The increasing integration of artificial intelligence (AI) tools is reshaping education across various disciplines, particularly mechanical engineering. A study evaluating three prominent generative AI tools—ChatGPT, Gemini, and Copilot—has provided fresh insights on their efficacy and reliability for undergraduate mechanical engineering students. The research encompassed 800 questions across seven subjects, using multiple-choice, numerical, and theory-based formats, to assess how well these AI tools performed.
Interestingly, all three AI models showed competence when answering theory questions but faced significant challenges with numerical problems; issues often arise due to complex calculations requiring deep conceptual grasp. Among the tools evaluated, Copilot emerged as the most accurate, scoring 60.38% on the questions presented, followed closely by Gemini with 57.13%. ChatGPT lagged behind with accuracy at just 46.63%. The study's findings raise important queries about the role of generative AI tools, their reliability, and the potential impact they may have on students' development of problem-solving skills.
To enrich the quantitative data, researchers conducted surveys involving 172 mechanical engineering students and held interviews with 20 participants. The qualitative narratives gathered offered valuable perspectives on user experiences, their perceived challenges with these tools, and insights on how AI tools can be integrated effectively within academic settings.
Despite the promising capabilities observed with theoretical queries—where all AI tools demonstrated good performance with correctness averaging above 80%—numerical questions proved more problematic. For example, Copilot and Gemini were able to solve about one-third of numerical questions correctly, whereas ChatGPT's success rate was merely one-quarter. The stark difference between performance on theory-based questions compared to numerical queries exposes the limitations of these AI systems when faced with calculations requiring multi-layer reasoning.
Survey results showcased how students are increasingly becoming reliant on generative AI tools for academic support, with 78.5% of participants indicating they had utilized AI tools for more than three months. When asked about perceptions of AI tools, 62.8% of respondents expressed positive views about these platforms as educational aids. Yet, nearly three-quarters (76.7%) reported encountering issues like inaccurate or unreliable answers. This highlights the importance of teaching students to critically evaluate the outputs generated by these AI systems to avoid over-dependence on potentially flawed responses.

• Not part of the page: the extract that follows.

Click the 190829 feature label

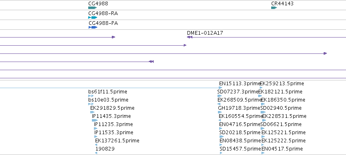[105, 148]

Participants acknowledged the vast applicability of AI tools, using them primarily for gathering information, summarizing content, and completing assignments. While tools like ChatGPT have become favored by students for their comprehensive explanations, there were significant discussions around the challenges faced when using AI for numerical tasks.
When it came to evaluating the tools based on their performance with numerical questions, the study found alarming trends. For example, various instances demonstrated how the AI tools provided incorrect calculations, leading to confusion among students utilizing these outputs. If AI tools struggled to handle straightforward numerical questions or failed to incorporate appropriate assumptions—suggesting fundamental weaknesses—they could potentially undermine students' learning experience.
Comments from student interviews reflected these concerns. Many students stated they felt they could not fully trust the AI-generated solutions and highlighted the need for clearer guidance on how to effectively engage with these tools. Students also pointed out instances where they had to guide the AI manually to arrive at correct answers, indicating the necessity for enhanced training to minimize errors. This reliance on active prompting reinforces the need for educators to motivate students toward developing independent problem-solving skills rather than passive acceptance of AI outputs.
From the instructors' perspective, the study’s findings suggest strategic opportunities to leverage the limitations of AI tools to promote more engaged learning. Tutors can confidently assign advanced numerical problems, knowing AI tools will not reliably provide correct answers, which prompts students to collaborate and critically approach error-ridden solutions. This creates opportunities to facilitate meaningful classroom discussions, allowing students to practice analytical skills and develop their confidence.
To capitalize on AI integration positively, the study proposes strategic recommendations to adapt assessment methods, ensuring consistent application of AI-supported learning without compromising the students' development of key analytical skills. AI should engage students as supplements to traditional learning rather than replacements, ensuring students develop the fortitude to analyze and critique the solutions provided by these systems.
While the potential for generative AI tools to contribute to the educational experience is evident, the study emphasizes the importance of addressing their shortcomings. Future studies are necessary to refine AI's accuracy, particularly concerning numerical problem-solving tasks. By advocating for structured AI-assisted learning strategies, educators can maximize the strengths of AI tools, empowering students as they navigate the increasingly technology-driven educational environment.
Overall, the study provides insightful reflections on the opportunities and challenges posed by generative AI tools like ChatGPT, Gemini, and Copilot within mechanical engineering education. With careful integration, these tools can potentially enrich learning experiences, fostering innovation, exploration, and continuous improvement within educational methodologies.